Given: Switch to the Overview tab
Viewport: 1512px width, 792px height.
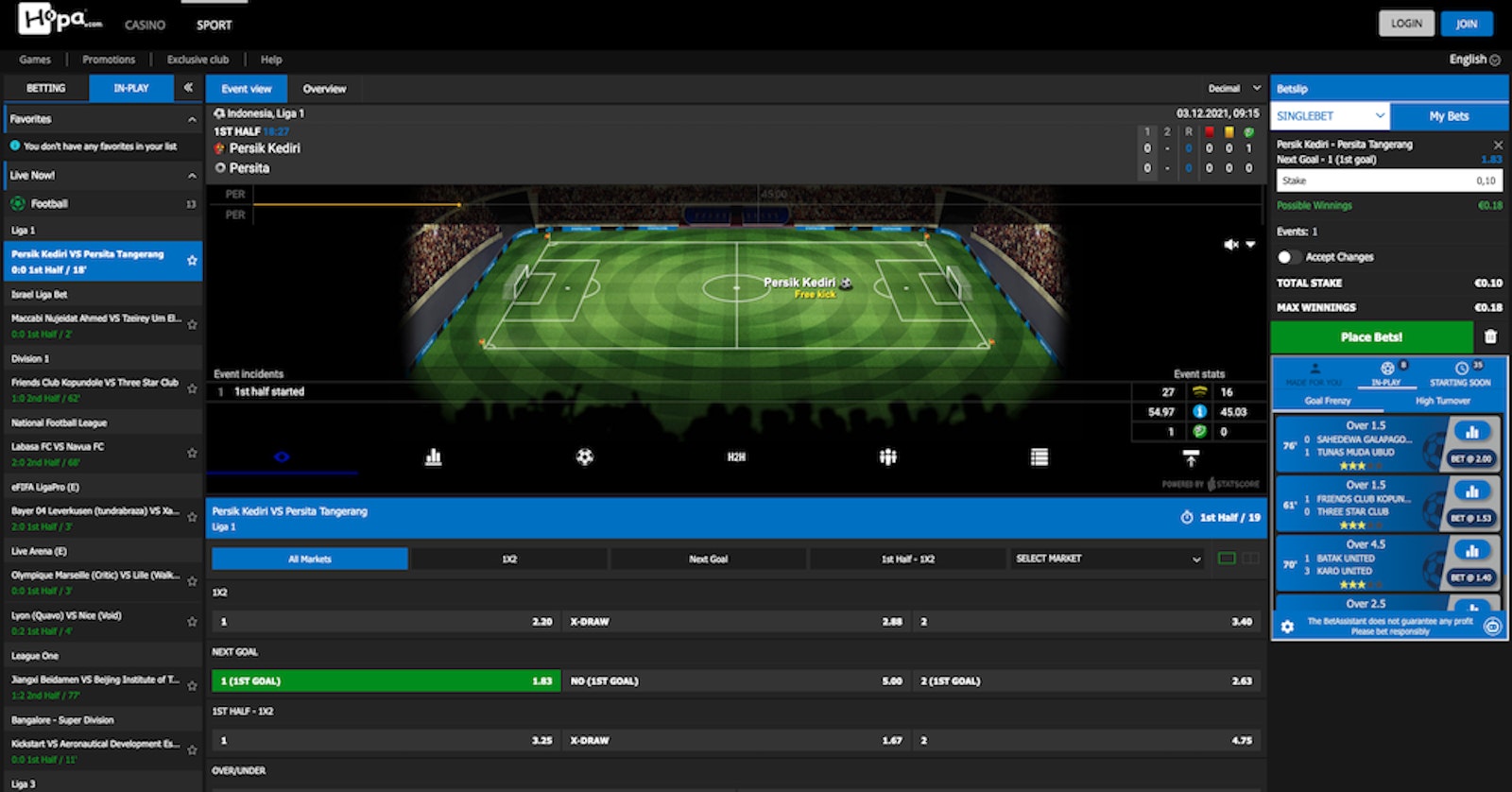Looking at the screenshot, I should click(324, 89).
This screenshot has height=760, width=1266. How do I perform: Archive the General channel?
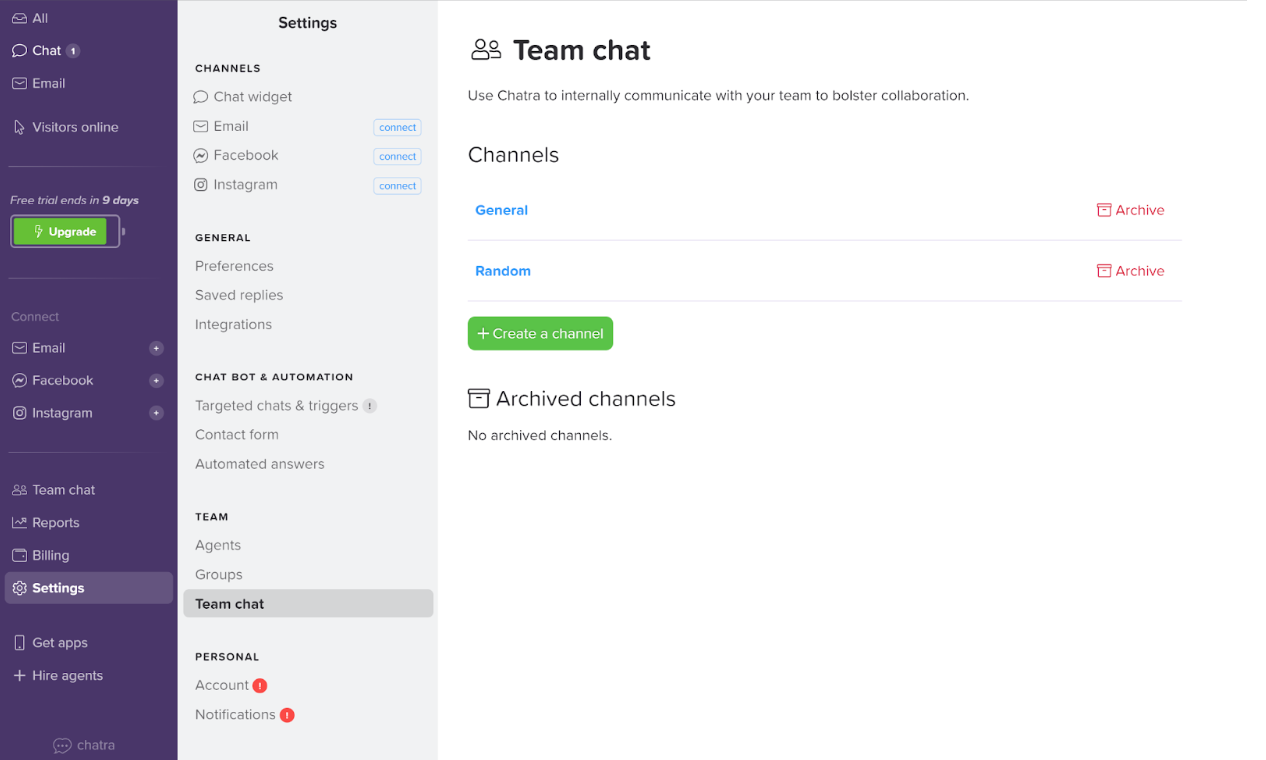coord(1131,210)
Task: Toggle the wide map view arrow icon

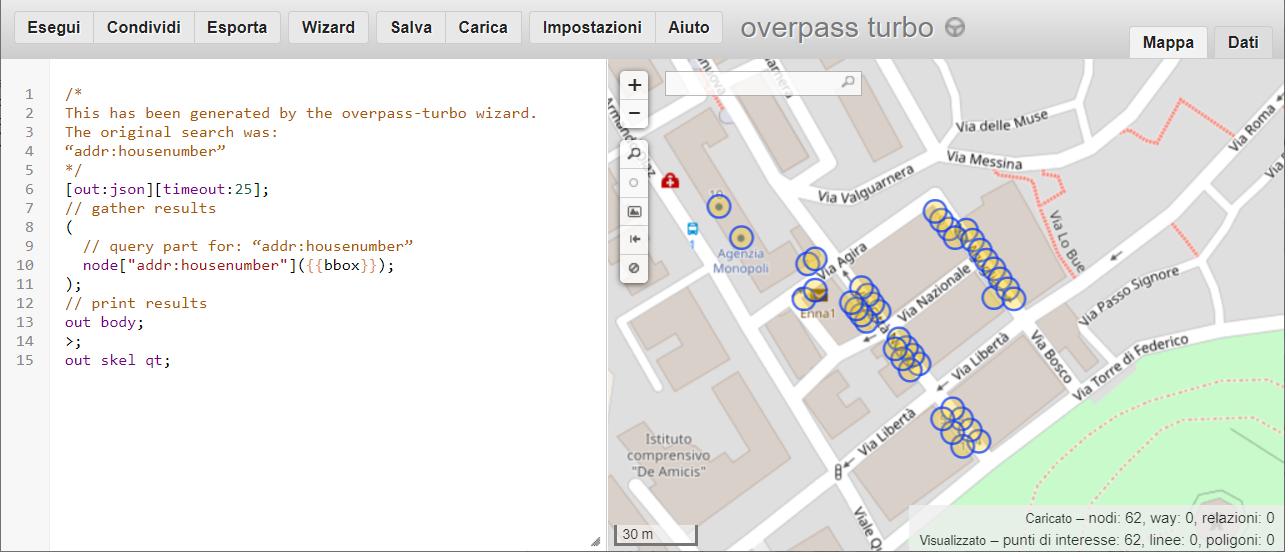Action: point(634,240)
--------
Your task: Could you please repeat the entries above exactly, with every picture left out?

Answer to this exercise:
Given: Switch to the Overview tab
Viewport: 1512px width, 792px height.
Looking at the screenshot, I should click(324, 89).
This screenshot has height=760, width=1266. How do I perform: Archive the General channel?
coord(1131,210)
Task: Toggle the wide map view arrow icon

Action: point(634,240)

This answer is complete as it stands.